As can be expected with worldwide predictions across a range of technologies going through their natural cycle of conception, market over-enthusiasm, disillusionment and eventual understanding, some tweaking comes in handy. This is because of regional specificities.

Alexander Linden, Research VP for Gartner, admits this. In his call to iWeek, he defended and clarified the location of some circles on the curve, while conceding to arguments for others being edged left or right.

For instance, one would have thought that BPM, or business process management, would be considered more mature than to merit a spot right at the top of the `peak of inflated expectations`.

Linden explained: "Viewing BPM suites in more detail, and trying to plot it, always involves some compromise. It`s definitely not a mature area, but if you say it had more hype last year than it will this year, you`re right.

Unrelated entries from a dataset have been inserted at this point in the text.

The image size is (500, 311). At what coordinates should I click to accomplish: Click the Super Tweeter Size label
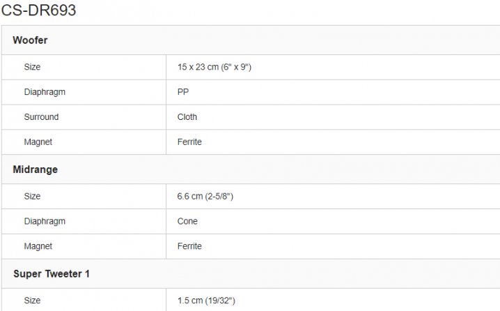click(32, 301)
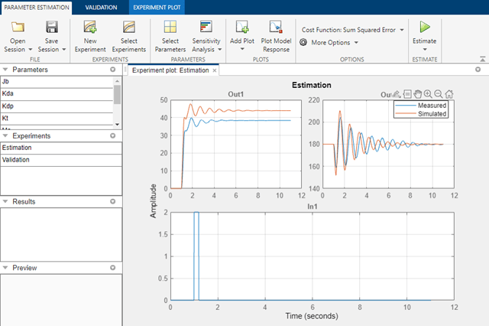Open Select Parameters tool
Viewport: 489px width, 326px height.
tap(170, 28)
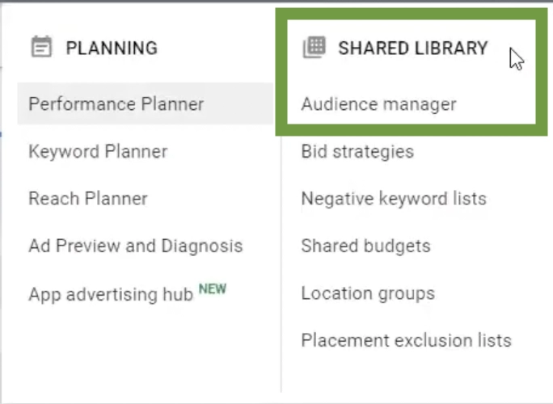This screenshot has width=553, height=404.
Task: Open Performance Planner
Action: tap(146, 103)
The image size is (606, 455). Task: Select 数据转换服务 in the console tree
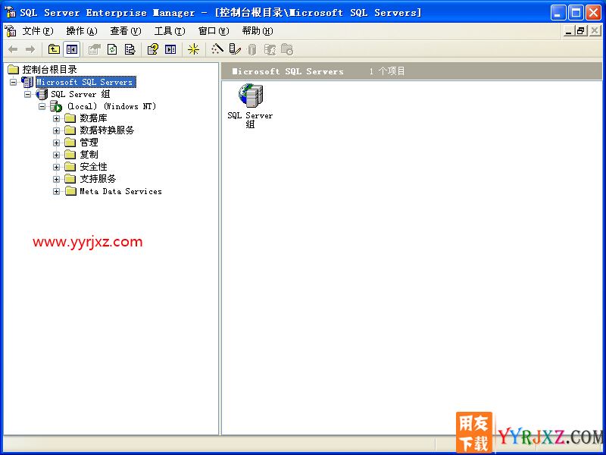[x=107, y=130]
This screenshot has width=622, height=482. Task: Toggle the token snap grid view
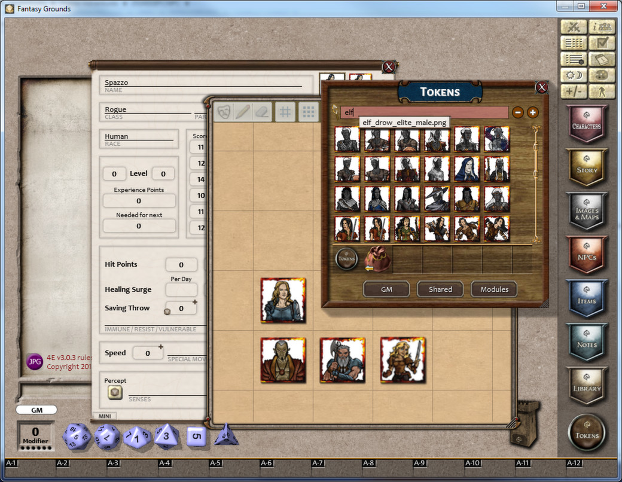(309, 111)
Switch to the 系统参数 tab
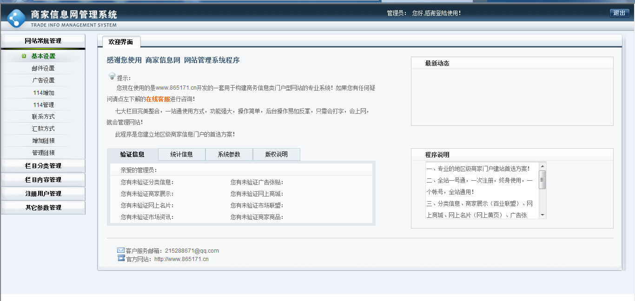The image size is (635, 301). click(229, 154)
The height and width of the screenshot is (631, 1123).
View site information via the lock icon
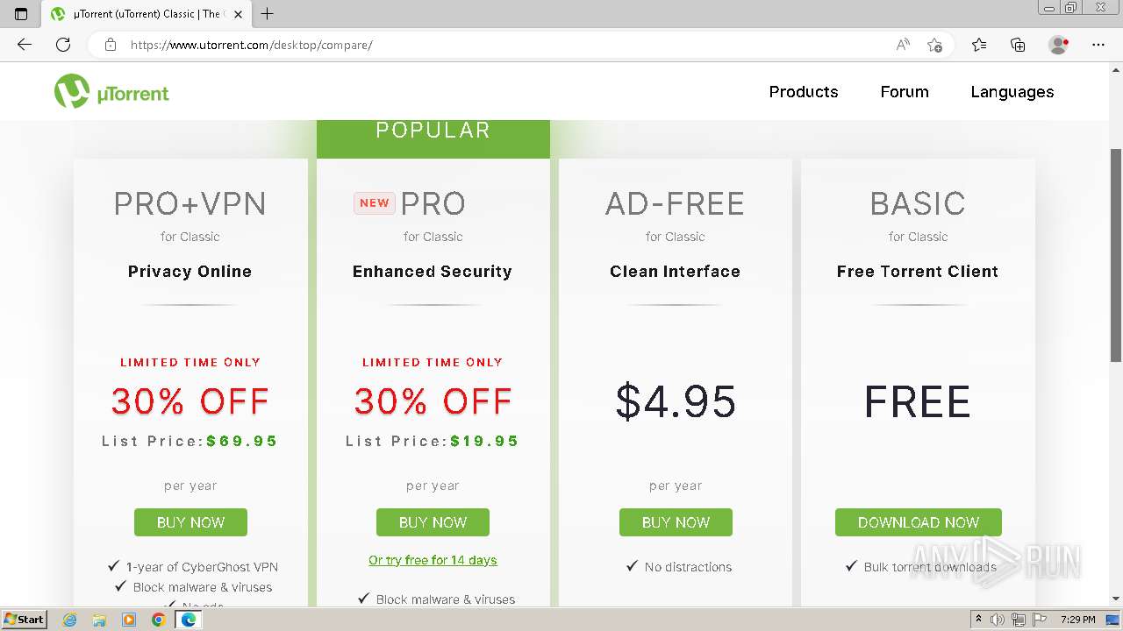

"It`s not so much the `management` of business processes, it`s the `modelling` that is tricky. Mapping business processes into a computer is very difficult."

JOE BLOGS

As regards another piece of hot property, corporate blogging, Linden echoes the warm and fuzzy sentiment among marketers towards this phenomenon. He says understanding has dawned that a blog is a quick, easy and standards-based way to communicate with employees or external stakeholders.

For an online media house like ITWeb, blogging - currently under way - has a twofold opportunity: to engage readers without prescribing or moderating content entries, and to gather information timeously and in an unmoderated/unfiltered way, which the publisher would otherwise have had to gather on its own.

It builds loyal communities and adds stickiness through additional functionality.

Linden adds that as a platform, blogging tools represent the lowest common denominator of interoperability, which means users or companies don`t have to download software to use it.

SAAS SLOPE

Software as a service, unlike BPM, is rather high up on the `slope of enlightenment`, which seems queerly mature for a trend that still has to prove itself as a mainstream offering.

But Linden says aside from Salesforce.com, there are four or five good examples of SAAS at work, "which seems like a good time to advance it".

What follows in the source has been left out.